Individuals best judge of what they consider private.

How private do we want to be? It is a serious question, prompted by two moves afoot - one by the Auckland Council, the other by the office of the Privacy Commissioner - that could give citizens more privacy than is good for them.

The council is proposing a bylaw to enforce the signs that some people put on their mailboxes declaring they want "no junk mail" or, more politely, no circulars or advertising material or any unaddressed mail whatsoever.

Most people who go to this trouble to stop organisations contacting them will heartily applaud the Auckland Council's proposed bylaw, which is no more than what was in force in one or two of the areas amalgamated into the Super City. They will have no sympathy for the odd community group that fears it will lose the only form of communication capable of reaching all residents.

These public-spirited folk seem unable to believe that their fellow citizens really do not want to know what the residents' association is doing about local amenities, or that a street party has been planned for Christmas.


At least, they do not want to know these things if it means their mailbox is likely to receive all the litter distributed as direct mail. They do not want the bother of throwing it out, and they particularly do not want it building up in their box, alerting burglars that they are away.

People have the right to decide not to receive material, to opt out by publicly advising that on their box, and it should be respected.

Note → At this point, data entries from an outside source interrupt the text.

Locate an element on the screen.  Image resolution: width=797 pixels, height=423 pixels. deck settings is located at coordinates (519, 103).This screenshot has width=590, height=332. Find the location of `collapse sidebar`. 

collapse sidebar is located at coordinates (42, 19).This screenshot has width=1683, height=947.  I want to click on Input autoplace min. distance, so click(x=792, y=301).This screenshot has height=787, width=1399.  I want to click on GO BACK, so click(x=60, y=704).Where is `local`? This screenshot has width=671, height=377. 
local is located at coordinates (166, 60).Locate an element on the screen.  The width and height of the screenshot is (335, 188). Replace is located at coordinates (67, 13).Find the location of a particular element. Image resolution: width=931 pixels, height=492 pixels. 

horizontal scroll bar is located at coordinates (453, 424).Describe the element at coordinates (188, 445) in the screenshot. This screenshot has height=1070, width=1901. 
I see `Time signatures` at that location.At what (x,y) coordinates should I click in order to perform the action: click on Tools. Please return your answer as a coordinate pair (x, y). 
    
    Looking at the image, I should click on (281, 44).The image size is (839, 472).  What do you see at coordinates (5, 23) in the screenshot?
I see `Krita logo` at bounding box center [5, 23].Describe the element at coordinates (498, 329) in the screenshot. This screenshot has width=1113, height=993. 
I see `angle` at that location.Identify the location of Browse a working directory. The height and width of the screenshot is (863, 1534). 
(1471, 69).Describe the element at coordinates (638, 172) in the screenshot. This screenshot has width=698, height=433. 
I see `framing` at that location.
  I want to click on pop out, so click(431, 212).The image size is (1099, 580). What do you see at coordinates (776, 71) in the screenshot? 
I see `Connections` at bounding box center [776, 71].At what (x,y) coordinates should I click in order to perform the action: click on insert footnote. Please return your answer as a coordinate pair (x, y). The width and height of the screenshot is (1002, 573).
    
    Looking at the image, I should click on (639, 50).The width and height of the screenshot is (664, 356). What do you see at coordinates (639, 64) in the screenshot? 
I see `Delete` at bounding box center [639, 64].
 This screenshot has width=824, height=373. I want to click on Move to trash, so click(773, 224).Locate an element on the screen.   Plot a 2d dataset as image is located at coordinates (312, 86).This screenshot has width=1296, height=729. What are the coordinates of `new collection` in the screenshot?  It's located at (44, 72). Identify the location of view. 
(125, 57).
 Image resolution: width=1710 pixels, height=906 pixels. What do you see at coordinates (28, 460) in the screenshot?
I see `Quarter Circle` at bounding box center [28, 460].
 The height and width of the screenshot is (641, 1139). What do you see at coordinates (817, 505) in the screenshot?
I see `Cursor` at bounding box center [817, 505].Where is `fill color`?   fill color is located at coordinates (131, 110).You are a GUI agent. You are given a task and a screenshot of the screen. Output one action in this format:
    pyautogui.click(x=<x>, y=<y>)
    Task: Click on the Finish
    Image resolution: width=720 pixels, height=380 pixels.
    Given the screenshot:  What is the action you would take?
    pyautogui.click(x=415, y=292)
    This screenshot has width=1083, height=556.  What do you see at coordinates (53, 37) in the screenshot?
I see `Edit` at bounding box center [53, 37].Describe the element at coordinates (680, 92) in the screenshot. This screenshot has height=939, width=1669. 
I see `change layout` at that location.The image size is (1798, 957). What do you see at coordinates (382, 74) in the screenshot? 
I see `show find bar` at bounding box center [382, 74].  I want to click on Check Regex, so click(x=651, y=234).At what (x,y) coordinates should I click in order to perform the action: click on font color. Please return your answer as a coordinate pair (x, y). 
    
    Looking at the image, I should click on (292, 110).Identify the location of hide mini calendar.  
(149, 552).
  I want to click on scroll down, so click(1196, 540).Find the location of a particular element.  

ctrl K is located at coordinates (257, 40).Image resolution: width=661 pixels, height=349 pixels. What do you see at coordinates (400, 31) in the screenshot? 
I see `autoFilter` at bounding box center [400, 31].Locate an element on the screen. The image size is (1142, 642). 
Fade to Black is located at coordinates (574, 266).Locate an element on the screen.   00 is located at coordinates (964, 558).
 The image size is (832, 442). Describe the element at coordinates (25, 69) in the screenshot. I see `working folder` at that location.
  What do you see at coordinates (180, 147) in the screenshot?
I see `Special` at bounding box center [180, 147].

The Privacy Commissioner wants to go much further, attacking direct mail at its source in the information that can be gathered about individuals' spending habits and preferences. The commissioner wants the powers of the office widened so that it no longer acts only on complaints from the public but can take action against organisations that might be gathering and using information without the subject of the information being aware of it.

Is this so bad? It sounds sneaky, even creepy, but it is simply trying to sell people things they might like. All advertising attempts to reach the most likely buyers of the product it is selling. Advertising is not regarded as a public service because it is done for a profit, but public service and profits are not mutually exclusive. All trade is an exchange of benefit.

Is privacy so important that we do not want direct advertising to know what we might like? Privacy is a relatively new concern of legislators and regulators. It is a concern that originated in rarefied circles of policy-making, not from popular demand.

Principles of privacy are now written into public service rules, sometimes to the detriment of sensible advice that health professionals, for example, might give to family members of a distressed person.

It is hard to write a privacy code for everybody. Information that some people would keep to themselves, others put on Facebook. Individuals differ widely on what they want to share and what they regard as private. The best way to regulate such a variable and subjective human right is to adjudicate on complaints.

Complaints involve real people with real concerns. We might be much less concerned than the commissioner thinks we should be, or would be if we knew what consumer information was being exchanged about us. But do we really care?

If it means we get alerted to travel deals or gift possibilities or it is just another addition to the waste paper collection, it is harmless. Strict privacy is for hermits, the rest of us interact with the world and can judge when marketers exceed our tolerance.